When you are applying for a loan or you are considering buying something on a loan, that thing that you will be most concerned with is the interest rate. Chances are you will look to receive the banks best rate on the loan you want. The rate you receive however is likely to be determined by many factors including your creditworthiness. You might say that the word “rate” has taken over the lives of many consumers. Your personal finance can be affected by rates in a strong way.

If you are considered a creditworthy customer then the bank may lend to you at what is call their Prime rate. This in a way is the banks more favorable lending rate. The figure varies from one bank to another; and oftentimes, banks would revise the rate every so often. This rate, however, is regarded as a benchmark for other interest rates for other loans like mortgages, variable rate loans, student loans, and home equity loans. Today, the Wall Street Journal Prime Rate controls the market. Understanding how this rate works and how it controls the system might help you understand consumer’s interest rates as well. If you are applying for a new credit card or a car loan, this rate would have effect in the interest rate that your loan would be charged with.

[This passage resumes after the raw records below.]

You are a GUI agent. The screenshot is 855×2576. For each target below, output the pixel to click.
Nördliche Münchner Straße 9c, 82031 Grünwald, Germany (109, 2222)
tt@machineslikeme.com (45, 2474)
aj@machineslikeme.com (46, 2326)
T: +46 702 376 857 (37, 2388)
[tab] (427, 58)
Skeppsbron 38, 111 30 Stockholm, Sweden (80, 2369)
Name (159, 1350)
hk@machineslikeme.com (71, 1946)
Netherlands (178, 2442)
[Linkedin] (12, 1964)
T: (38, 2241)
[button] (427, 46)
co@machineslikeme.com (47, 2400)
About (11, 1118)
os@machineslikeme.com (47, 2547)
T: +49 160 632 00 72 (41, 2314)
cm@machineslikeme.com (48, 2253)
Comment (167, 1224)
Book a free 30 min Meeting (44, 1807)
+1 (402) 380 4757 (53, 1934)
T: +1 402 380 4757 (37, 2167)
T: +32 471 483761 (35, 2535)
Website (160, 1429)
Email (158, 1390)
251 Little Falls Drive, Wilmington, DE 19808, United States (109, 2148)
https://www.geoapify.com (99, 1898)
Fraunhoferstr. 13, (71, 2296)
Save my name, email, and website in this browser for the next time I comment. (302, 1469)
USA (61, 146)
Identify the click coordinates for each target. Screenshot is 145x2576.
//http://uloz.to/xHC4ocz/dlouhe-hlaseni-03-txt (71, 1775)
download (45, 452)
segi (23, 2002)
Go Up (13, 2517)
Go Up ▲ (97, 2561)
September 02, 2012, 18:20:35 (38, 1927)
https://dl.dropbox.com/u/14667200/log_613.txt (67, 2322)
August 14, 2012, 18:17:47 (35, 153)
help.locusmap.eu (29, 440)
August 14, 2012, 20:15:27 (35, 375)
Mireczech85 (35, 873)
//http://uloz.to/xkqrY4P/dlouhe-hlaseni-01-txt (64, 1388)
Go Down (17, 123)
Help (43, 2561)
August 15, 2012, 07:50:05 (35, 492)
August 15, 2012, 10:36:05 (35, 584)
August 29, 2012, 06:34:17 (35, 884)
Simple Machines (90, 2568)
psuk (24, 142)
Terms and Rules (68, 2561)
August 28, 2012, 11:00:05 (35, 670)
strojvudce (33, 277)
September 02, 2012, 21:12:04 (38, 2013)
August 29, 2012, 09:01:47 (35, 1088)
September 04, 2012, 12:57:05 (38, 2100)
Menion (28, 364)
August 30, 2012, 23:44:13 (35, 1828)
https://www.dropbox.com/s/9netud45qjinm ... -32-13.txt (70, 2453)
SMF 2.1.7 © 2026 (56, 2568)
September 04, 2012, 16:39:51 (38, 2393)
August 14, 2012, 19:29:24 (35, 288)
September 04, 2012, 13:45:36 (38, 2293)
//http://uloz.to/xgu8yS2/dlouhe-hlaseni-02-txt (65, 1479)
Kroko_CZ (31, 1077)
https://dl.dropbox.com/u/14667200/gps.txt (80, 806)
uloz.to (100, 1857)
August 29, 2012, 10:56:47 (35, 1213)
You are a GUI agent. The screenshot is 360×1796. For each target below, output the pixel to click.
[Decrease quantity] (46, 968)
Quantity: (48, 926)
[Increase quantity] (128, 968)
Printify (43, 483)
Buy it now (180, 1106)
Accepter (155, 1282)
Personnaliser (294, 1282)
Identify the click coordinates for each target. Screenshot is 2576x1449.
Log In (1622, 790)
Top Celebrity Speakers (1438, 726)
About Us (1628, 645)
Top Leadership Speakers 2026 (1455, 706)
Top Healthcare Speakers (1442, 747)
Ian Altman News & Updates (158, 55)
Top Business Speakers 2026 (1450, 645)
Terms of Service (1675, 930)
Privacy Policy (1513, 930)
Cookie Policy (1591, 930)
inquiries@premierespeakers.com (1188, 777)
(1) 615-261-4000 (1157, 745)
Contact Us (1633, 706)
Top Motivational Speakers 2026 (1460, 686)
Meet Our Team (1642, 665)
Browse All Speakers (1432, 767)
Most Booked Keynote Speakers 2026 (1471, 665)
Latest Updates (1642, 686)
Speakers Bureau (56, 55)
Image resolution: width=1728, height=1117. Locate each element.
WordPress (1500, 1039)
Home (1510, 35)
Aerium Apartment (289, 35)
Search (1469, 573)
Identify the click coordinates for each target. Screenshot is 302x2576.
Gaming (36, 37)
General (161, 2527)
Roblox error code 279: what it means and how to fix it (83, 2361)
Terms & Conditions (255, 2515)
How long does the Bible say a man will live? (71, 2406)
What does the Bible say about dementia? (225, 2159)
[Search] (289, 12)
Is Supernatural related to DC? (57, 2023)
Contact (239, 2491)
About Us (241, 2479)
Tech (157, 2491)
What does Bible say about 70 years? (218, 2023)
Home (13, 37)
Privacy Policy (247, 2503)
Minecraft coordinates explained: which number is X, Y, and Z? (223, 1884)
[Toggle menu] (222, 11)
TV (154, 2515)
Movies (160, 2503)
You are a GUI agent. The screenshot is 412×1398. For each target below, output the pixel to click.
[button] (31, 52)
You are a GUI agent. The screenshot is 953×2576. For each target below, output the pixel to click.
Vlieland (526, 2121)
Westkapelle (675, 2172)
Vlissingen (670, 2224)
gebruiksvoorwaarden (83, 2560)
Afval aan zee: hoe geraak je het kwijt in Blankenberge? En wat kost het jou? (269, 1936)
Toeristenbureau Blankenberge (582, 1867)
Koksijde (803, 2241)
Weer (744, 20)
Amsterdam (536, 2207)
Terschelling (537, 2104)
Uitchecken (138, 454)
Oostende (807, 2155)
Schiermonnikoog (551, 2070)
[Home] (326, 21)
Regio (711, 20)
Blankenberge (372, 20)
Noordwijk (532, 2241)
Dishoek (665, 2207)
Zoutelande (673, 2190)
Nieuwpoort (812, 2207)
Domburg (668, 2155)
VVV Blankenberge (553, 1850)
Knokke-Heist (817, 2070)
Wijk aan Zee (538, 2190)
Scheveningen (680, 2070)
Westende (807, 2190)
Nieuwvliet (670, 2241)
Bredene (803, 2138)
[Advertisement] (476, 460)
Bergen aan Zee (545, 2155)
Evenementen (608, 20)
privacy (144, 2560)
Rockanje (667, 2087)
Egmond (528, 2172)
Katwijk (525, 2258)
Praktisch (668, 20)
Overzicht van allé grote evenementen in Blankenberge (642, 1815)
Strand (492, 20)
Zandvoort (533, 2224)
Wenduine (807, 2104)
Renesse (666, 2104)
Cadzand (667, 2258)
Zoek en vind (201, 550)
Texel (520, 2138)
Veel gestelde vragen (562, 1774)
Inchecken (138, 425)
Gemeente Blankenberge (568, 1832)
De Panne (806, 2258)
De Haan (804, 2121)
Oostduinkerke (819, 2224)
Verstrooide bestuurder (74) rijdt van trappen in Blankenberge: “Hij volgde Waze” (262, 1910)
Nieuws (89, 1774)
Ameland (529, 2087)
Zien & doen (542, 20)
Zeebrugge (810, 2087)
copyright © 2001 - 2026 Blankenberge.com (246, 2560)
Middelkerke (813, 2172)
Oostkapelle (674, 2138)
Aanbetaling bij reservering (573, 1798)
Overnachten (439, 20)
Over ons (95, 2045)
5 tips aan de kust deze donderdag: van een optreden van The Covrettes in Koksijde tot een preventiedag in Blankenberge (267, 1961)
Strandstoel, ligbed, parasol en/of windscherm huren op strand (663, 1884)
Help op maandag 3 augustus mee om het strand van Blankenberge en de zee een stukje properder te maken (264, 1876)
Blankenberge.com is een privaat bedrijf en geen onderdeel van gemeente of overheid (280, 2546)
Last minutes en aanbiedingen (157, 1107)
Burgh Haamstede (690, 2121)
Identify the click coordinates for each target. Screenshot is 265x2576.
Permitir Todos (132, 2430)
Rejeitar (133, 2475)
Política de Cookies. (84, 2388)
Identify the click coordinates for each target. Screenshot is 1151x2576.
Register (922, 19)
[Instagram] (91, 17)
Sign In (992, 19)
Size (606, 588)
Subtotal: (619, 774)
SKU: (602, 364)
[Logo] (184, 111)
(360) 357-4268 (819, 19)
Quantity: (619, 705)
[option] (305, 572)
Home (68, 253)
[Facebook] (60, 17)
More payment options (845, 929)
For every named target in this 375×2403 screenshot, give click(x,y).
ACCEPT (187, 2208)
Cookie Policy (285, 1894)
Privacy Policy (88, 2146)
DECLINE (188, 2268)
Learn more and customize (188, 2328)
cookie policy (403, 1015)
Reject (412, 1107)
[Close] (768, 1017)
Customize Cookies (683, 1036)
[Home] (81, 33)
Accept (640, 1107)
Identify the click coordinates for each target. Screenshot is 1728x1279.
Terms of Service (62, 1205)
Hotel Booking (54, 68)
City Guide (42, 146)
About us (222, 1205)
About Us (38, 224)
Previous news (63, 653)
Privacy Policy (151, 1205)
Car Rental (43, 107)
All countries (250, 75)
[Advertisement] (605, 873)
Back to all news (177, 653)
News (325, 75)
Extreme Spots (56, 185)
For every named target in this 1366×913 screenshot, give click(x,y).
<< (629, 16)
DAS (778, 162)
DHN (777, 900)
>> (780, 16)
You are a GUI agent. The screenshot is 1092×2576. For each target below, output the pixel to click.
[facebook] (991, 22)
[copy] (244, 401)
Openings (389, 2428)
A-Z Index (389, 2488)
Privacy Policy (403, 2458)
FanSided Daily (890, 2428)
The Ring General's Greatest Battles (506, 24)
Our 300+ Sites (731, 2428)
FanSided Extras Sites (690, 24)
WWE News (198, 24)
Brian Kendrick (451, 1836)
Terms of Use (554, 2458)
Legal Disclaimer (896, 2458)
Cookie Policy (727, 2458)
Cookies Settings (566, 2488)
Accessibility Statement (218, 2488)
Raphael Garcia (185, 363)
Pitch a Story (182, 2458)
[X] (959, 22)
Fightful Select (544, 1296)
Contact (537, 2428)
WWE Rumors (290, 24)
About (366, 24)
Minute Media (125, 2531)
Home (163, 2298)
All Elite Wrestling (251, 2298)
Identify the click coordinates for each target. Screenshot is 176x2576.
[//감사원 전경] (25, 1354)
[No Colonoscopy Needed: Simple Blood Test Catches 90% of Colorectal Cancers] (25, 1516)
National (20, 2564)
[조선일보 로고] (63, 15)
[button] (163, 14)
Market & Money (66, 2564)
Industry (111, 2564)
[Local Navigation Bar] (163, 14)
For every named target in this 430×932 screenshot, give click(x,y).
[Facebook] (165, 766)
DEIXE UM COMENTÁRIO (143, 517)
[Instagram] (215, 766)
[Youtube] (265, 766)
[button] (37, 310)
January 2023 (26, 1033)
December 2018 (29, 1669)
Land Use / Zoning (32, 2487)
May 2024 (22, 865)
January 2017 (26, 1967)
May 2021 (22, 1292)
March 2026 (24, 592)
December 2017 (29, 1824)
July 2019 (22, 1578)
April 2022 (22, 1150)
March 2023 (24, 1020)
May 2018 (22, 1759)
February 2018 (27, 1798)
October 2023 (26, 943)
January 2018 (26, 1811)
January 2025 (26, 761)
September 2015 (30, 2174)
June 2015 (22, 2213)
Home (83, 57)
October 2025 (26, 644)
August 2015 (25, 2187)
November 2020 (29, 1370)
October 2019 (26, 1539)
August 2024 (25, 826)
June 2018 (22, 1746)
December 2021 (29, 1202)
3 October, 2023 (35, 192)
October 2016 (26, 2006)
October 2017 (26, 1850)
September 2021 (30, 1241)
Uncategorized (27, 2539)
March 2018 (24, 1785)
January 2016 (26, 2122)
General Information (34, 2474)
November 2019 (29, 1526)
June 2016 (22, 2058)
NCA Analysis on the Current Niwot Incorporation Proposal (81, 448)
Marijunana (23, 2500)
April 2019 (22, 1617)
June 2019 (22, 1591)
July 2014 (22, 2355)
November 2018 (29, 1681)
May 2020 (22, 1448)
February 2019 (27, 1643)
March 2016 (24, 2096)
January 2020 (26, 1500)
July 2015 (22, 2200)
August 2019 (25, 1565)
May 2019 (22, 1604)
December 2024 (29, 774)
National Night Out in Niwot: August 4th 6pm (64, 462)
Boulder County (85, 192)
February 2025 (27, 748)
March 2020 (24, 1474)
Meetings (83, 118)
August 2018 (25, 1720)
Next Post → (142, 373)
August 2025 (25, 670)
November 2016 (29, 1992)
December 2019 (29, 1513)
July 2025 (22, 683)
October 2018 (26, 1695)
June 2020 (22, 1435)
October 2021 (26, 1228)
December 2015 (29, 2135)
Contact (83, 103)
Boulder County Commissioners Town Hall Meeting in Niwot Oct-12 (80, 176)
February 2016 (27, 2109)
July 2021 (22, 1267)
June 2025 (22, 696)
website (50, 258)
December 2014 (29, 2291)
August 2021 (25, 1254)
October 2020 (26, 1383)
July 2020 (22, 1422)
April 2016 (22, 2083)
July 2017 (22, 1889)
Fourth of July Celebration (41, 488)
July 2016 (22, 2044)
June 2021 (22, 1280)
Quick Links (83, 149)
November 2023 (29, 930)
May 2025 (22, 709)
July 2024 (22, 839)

It might be interesting to know that the reference for consumer’s interest rates is the prime rate. You could say that it functions as a base rate. Oftentimes, it moves along with the current market interest rates and trends. So, the next time you are thinking of applying for a car loan and you are wondering what your interest rate would be, you should check out the prime rate. This would help you decide in whether your personal finance can take in the loan.